What you should do: For the material below, output exactly the span from the line with "[Szukaj] (415, 41)" to the line with "[Jak narysować modelkę", including both, and nothing besides.

── Raw data

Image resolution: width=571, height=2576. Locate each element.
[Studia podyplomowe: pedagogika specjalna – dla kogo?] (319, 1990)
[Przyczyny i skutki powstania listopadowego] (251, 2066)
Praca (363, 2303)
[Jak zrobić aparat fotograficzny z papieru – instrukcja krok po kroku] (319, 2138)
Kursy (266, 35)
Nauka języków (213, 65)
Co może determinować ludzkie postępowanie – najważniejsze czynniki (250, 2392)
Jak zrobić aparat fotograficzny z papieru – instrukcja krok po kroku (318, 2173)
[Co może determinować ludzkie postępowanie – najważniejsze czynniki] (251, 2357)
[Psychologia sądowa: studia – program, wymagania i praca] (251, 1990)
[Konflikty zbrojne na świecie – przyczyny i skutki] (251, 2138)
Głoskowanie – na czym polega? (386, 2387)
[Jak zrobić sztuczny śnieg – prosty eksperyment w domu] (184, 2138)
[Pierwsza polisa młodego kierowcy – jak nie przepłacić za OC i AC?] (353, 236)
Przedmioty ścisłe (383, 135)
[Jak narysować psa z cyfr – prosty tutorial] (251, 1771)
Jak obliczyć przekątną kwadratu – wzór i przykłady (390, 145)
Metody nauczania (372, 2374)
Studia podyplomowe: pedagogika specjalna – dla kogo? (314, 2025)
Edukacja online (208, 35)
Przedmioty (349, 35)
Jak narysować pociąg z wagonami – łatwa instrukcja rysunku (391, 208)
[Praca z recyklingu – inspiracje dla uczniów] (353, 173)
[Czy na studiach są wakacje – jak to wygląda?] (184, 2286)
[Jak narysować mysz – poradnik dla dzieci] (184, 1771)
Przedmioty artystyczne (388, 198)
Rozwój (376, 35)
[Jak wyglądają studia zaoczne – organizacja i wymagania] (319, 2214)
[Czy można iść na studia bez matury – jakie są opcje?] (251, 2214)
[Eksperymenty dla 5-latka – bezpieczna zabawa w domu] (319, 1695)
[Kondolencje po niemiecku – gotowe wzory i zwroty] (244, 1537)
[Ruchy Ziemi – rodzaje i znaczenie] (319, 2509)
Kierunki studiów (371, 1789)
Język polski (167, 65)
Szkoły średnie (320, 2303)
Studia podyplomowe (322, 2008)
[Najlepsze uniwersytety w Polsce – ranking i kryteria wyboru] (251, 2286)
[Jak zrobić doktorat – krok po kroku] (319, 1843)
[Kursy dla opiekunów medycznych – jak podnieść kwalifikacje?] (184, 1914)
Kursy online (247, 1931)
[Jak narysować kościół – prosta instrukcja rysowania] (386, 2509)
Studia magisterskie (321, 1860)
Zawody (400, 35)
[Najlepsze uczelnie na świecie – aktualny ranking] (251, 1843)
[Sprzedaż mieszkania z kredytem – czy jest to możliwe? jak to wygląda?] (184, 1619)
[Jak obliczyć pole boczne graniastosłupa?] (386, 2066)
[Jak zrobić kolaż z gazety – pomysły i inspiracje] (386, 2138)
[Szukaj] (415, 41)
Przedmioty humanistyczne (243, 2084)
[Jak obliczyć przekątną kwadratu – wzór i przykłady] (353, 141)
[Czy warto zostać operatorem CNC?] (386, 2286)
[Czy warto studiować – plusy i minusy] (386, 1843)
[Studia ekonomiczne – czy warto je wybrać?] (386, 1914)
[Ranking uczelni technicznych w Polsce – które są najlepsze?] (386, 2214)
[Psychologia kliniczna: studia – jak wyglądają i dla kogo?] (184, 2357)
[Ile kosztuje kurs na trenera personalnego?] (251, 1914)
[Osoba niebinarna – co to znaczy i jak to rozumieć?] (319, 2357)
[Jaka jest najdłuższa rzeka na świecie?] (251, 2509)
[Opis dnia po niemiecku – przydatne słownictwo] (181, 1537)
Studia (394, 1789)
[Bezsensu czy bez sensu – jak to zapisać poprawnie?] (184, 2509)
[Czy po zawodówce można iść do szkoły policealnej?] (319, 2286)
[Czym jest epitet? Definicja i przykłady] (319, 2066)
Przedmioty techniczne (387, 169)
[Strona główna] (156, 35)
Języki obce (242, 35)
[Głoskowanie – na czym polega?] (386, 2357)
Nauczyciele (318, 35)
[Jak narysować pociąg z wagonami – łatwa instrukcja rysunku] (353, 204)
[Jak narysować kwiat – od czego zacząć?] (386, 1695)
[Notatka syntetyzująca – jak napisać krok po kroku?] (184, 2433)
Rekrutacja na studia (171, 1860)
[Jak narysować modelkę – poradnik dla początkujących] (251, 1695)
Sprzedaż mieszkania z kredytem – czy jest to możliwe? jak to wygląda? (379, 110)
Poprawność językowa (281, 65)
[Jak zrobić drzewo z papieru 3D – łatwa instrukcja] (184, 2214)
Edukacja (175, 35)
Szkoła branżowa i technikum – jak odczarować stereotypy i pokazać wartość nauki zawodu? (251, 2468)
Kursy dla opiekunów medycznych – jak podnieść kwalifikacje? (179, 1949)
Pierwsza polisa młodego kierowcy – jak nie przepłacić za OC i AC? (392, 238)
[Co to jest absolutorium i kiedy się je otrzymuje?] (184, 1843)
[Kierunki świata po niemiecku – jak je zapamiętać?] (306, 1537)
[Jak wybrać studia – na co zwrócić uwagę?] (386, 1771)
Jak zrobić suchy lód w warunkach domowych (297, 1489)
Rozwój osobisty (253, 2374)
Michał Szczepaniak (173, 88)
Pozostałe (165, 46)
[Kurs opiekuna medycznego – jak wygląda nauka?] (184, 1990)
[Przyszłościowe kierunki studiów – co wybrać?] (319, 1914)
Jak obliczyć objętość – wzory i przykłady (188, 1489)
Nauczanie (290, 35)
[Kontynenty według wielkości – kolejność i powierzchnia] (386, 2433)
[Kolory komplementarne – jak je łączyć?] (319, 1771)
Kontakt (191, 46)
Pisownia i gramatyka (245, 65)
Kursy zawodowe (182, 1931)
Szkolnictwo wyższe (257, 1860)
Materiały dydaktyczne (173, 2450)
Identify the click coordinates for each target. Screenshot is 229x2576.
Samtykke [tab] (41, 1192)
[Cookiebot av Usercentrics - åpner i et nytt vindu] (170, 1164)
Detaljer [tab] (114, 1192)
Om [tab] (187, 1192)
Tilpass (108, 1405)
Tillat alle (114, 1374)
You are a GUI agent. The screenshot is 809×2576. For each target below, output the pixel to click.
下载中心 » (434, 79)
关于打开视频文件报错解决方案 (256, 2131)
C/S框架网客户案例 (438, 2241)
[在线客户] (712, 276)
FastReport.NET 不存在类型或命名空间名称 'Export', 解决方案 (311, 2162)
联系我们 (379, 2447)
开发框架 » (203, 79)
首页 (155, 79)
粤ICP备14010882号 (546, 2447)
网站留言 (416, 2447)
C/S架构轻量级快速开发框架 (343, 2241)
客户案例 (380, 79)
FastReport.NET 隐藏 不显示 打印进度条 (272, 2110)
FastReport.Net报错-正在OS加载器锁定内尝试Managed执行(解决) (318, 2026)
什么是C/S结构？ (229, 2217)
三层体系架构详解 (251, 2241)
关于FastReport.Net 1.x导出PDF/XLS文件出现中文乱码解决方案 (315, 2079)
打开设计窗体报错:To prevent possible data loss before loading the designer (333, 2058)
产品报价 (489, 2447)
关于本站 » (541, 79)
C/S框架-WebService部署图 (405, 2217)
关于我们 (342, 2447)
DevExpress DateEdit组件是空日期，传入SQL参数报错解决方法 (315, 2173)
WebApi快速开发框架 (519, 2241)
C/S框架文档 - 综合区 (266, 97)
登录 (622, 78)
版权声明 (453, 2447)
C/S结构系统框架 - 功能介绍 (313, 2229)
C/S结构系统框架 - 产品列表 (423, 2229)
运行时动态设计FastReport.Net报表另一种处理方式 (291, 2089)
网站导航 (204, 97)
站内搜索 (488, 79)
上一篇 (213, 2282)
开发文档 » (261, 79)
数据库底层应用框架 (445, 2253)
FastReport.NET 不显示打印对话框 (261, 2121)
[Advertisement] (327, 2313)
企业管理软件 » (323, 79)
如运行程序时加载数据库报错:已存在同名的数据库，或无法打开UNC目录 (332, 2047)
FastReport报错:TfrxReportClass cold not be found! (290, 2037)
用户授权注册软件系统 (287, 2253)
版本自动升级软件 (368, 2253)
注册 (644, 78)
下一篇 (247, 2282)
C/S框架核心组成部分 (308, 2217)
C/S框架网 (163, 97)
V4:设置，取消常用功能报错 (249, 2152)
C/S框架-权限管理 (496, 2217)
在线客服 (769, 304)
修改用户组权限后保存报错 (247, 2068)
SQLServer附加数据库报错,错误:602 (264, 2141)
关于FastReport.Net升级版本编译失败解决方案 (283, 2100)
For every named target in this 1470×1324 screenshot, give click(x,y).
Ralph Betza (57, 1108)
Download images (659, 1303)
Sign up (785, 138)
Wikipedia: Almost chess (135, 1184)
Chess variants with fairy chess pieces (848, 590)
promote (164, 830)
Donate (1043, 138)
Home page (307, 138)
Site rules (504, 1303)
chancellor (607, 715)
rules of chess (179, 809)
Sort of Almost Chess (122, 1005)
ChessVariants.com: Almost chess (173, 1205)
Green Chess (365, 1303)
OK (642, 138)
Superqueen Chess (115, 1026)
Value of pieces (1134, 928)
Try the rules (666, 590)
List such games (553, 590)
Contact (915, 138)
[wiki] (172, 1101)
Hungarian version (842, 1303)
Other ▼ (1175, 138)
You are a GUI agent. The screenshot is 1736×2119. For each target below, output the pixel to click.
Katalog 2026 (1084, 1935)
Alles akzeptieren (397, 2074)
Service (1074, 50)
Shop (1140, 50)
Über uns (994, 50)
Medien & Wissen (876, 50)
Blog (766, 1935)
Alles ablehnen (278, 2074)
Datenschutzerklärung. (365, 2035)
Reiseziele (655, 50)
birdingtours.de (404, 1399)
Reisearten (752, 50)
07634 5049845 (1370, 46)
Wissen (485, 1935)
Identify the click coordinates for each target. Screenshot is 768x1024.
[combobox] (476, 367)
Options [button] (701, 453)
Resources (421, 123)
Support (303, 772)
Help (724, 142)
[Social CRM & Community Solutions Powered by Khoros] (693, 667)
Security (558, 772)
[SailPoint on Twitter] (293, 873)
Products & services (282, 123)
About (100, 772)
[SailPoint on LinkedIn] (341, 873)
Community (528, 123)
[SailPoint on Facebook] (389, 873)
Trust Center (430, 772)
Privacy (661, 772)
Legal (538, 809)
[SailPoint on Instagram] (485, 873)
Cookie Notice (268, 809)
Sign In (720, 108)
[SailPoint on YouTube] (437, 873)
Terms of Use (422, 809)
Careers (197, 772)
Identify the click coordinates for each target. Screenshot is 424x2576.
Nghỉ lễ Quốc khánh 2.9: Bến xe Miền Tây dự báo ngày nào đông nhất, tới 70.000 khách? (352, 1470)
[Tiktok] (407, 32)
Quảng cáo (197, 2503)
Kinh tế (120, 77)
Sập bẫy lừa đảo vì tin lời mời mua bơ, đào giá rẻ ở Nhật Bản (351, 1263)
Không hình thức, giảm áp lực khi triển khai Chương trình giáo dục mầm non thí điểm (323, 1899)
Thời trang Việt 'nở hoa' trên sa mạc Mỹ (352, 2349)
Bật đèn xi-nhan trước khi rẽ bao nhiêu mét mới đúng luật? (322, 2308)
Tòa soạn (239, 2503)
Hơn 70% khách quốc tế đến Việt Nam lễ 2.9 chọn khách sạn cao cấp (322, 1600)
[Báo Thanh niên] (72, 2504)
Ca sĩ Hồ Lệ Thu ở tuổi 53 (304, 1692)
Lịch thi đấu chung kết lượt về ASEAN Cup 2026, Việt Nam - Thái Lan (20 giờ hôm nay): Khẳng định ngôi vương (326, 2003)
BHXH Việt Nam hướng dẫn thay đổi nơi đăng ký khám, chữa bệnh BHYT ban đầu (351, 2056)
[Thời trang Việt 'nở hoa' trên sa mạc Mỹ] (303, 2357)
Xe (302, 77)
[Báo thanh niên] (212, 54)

────

Result:
[Szukaj] (415, 41)
Przedmioty humanistyczne (243, 2084)
[Jak obliczyć przekątną kwadratu – wzór i przykłady] (353, 141)
[Czy warto zostać operatorem CNC?] (386, 2286)
[Czy warto studiować – plusy i minusy] (386, 1843)
[Studia ekonomiczne – czy warto je wybrać?] (386, 1914)
[Ranking uczelni technicznych w Polsce – które są najlepsze?] (386, 2214)
[Psychologia kliniczna: studia – jak wyglądają i dla kogo?] (184, 2357)
[Ile kosztuje kurs na trenera personalnego?] (251, 1914)
[Osoba niebinarna – co to znaczy i jak to rozumieć?] (319, 2357)
[Jaka jest najdłuższa rzeka na świecie?] (251, 2509)
[Opis dnia po niemiecku – przydatne słownictwo] (181, 1537)
Studia (394, 1789)
[Bezsensu czy bez sensu – jak to zapisać poprawnie?] (184, 2509)
[Czy po zawodówce można iść do szkoły policealnej?] (319, 2286)
[Czym jest epitet? Definicja i przykłady] (319, 2066)
Przedmioty techniczne (387, 169)
[Strona główna] (156, 35)
Języki obce (242, 35)
[Głoskowanie – na czym polega?] (386, 2357)
Nauczyciele (318, 35)
[Jak narysować pociąg z wagonami – łatwa instrukcja rysunku] (353, 204)
[Jak narysować kwiat – od czego zacząć?] (386, 1695)
[Notatka syntetyzująca – jak napisać krok po kroku?] (184, 2433)
Rekrutacja na studia (171, 1860)
[Jak narysować modelkę – poradnik dla początkujących] (251, 1695)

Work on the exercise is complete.